As if dealing with all of this wasn't enough, I came back home looking to reconnect with my boyfriend that I had left, knowing that his time was almost up, only to find that he had passed from cancer just two weeks prior. I was devastated. His family told me he was asking to talk to me before he passed, but no one knew where I was.  Once again I turned to drinking to mask my pain. 

At one point my dad told me that enough was enough, that I had to "pull myself up by my bootstraps". By this point I had started working on my nutrition degree, but I was till struggling with my self-esteem. I started going to the gym more and more, doing mostly cardio, but the routine was good for me, and it helped me feel better about myself. 

I breathe out as I push, a strength I never knew I had. It's more than just a routine to me now. This is my way of life. I embrace the pain, I enjoy the discipline and structure it has given me. Everyday I am growing, physically, mentally, spiritually. I will let nothing stand in my way. 

When I started lifting weights, I saw my body changing, and it was addictive. I was limited however, by the way that I was fueling my body, I was eating "healthy" foods, but not nearly enough to feed the muscle I was trying to grow. I was also still drinking a lot, which was definitely affecting my performance in the gym. 

I took a sports nutrition class which really began to change my mindset. If I wanted to perform like an athlete, I had to treat myself like an athlete in every way. I decided it was time to stop abusing my body. I was ready to change who I was, inside and out. I also decided to start prepping for my first figure competition, and knew I would have to get serious about my diet, my recovery, and would need to give up drinking completely in order to do so. I was ready. 

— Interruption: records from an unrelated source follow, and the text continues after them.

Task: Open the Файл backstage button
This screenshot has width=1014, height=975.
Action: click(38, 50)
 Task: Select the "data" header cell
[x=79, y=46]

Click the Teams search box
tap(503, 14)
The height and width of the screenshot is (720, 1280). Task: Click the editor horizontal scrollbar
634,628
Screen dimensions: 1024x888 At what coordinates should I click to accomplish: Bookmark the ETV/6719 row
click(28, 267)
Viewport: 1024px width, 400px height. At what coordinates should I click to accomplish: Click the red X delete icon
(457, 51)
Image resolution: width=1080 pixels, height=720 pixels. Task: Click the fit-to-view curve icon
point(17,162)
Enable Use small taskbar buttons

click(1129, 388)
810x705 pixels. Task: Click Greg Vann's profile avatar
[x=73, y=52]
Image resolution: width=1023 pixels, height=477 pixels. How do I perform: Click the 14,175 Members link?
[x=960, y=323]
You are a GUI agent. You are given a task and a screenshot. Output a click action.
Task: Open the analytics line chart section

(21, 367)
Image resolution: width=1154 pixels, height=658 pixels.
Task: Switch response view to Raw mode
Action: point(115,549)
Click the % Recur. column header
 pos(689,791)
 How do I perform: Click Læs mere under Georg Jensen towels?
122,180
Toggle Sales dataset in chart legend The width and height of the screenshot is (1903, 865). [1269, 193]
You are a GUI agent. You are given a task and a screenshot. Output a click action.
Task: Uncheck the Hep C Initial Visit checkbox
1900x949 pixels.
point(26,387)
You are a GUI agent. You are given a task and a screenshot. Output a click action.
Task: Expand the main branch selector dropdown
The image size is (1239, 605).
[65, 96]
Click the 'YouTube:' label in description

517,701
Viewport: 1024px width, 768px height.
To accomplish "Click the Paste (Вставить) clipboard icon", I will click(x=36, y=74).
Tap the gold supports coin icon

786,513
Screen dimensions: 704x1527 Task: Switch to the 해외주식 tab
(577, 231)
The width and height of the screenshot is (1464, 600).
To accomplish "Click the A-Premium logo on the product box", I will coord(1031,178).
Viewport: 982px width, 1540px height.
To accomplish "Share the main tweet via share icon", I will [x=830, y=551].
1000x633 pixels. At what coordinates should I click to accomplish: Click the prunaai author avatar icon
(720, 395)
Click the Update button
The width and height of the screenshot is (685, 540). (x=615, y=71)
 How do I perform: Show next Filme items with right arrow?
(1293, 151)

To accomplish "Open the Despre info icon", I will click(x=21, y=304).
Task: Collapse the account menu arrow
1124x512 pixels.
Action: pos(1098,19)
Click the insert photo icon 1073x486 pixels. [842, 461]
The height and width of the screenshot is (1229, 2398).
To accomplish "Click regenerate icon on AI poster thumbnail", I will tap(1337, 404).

I'm tired, I'm in pain, I don't think I could force out another rep. A feeling of failure starts to build inside me. I think about my life, all of the struggles I've been through. I think about my little brother and sister, I want to be strong for them. I need to be strong for myself. Tears start to well up in my eyes, I've made it this far, I can do this. I give it all I got and as I grit my teeth I get that weight up one last time. 

It was so much easier than I thought it would be. As I let go of my old habits, I began the new, and I started feeling incredible about myself and a new hope for my life. Lifting became my new coping mechanism. Being in the gym it's just me and the iron, nothing else matters. More than just a hobby, lifting is my therapy. I can't imagine where I might be without it. I use my gym time to reflect on my life, past and present. I think of where I am and where I will go. I use these weights to shape my body, and my mind. I listen to my music, I reflect, and I meditate. I celebrate every new PR that I hit, and use my failures as opportunities to continuously improve. 

I get up with a huge grin on my face. I did it, I knew I could. I am powerful, I am beautiful, I am worthy of respect from others, but more importantly I respect myself. I take off my headphones, sling my bag over my head, and make an unspoken promise to return again.